Beyond the CD reissue by CRI of her earlier LP, there remains still a second LP that has not been reissued (Natalie Hinderas plays sensuous music). Her real name was Natalie Henderson, then Mrs. Lionel Monagas -- the name change suggested by Olga Samoroff-Stokowski (born in Texas as Olga Hickenlooper). Her career encouraged a friend, Joanne Rile, to get into artist management (which has since soared). Her mom, Leota Henderson, was also a pianist and composer. A work of hers is included on the single LP recorded privately by her student John White, former faculty member at Lincoln University (PA) who died of AIDS soon after his Carnegie Hall debut. She also taught Leon Bates and was on the faculty of Temple University.

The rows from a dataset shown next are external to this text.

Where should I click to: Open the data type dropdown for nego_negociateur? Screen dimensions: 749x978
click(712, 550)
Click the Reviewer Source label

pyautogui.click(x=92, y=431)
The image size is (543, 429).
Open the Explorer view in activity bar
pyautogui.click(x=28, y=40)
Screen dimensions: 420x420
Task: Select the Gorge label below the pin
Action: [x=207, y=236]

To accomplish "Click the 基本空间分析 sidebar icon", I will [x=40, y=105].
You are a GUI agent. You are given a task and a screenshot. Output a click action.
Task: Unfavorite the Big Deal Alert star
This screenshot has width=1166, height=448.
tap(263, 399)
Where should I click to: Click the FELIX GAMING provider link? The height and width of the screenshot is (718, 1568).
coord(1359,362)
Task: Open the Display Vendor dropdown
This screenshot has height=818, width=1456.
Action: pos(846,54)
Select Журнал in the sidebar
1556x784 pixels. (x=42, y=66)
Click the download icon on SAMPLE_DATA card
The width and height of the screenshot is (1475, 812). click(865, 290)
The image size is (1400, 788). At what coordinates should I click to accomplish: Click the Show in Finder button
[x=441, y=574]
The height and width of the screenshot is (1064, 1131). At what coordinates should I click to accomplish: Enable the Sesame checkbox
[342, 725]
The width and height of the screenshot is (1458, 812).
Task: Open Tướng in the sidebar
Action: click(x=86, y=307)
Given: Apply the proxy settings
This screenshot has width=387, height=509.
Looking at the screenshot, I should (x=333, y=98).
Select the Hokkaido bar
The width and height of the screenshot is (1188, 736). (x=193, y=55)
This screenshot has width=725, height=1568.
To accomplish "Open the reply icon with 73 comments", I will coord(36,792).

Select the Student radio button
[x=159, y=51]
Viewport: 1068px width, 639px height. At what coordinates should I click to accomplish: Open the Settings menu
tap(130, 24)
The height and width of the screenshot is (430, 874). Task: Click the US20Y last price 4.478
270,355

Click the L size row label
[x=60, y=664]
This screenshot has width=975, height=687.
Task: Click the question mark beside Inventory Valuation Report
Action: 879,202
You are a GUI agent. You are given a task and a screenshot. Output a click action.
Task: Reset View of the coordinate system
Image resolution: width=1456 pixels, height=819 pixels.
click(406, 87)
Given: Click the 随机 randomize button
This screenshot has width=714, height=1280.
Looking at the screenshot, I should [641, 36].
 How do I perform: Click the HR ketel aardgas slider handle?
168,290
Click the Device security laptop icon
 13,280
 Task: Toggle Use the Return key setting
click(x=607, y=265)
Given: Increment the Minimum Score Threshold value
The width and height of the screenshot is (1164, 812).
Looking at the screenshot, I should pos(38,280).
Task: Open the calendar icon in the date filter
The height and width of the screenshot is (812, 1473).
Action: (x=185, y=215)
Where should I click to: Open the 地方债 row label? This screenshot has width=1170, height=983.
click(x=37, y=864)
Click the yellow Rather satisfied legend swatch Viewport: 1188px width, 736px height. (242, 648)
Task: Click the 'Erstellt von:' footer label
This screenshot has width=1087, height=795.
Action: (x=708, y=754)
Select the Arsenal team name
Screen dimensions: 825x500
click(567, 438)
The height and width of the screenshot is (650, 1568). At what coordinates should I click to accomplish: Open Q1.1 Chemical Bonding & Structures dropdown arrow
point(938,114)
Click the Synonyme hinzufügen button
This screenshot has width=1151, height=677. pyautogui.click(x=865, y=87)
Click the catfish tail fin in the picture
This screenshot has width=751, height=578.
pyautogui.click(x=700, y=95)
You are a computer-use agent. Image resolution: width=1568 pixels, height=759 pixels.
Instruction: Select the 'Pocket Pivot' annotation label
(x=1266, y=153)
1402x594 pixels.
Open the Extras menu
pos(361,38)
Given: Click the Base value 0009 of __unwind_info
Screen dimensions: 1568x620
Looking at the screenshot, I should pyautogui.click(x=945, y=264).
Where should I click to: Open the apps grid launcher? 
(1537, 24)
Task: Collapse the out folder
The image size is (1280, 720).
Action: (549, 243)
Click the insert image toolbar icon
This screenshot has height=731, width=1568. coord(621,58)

Ulysses Kay was a member of the State Department's first cultural exchange with the Soviet Union and a prolific composer. Please see the Ulysses S. Kay page at AfriClassical.com. This is to recommend "ULYSSES KAY : Works for Chamber Orchestra,” Metropolitan Philharmonic Orchestra, Kevin Scott Conductor; "MARKINGS: Symphonic Essay-A Tribute to Dag Hammarskjold,” London Symphony Orchestra, Paul Freeman Conductor. Also see world premiere of Ulysses Kay: "Once There Was A Man" - William Warfield, narrator, Detroit Symphony, Sixten Ehrling, conductor http://www.youtube.com/watch?v=USe6N6A3O7U
George Walker has an extensive discography. I attended the west coast premiere of "Lilacs" at California State University-Dominguez Hills. See http://articles.latimes.com/1996-11-11/entertainment/ca-63542_1_pulitzer-prize. Please see list of recording at
Dominique-René de Lerma
Yes, George Walker's position is at the very top of composers and pianists. Further, one of his sons, Dr. Gregory Walker, is worth very serious attention. I'm afraid I do not know any of his music, but it is known that he is a quite independent thinking -- I'm reminded of the distance between J.S. Bach and Johann Christian. He appears in his father's discography as a violinist. I hope we need wait not much longer before he is represented on CD as a composer.
Did you hear the five-hour program I did with George? It actually aired twice.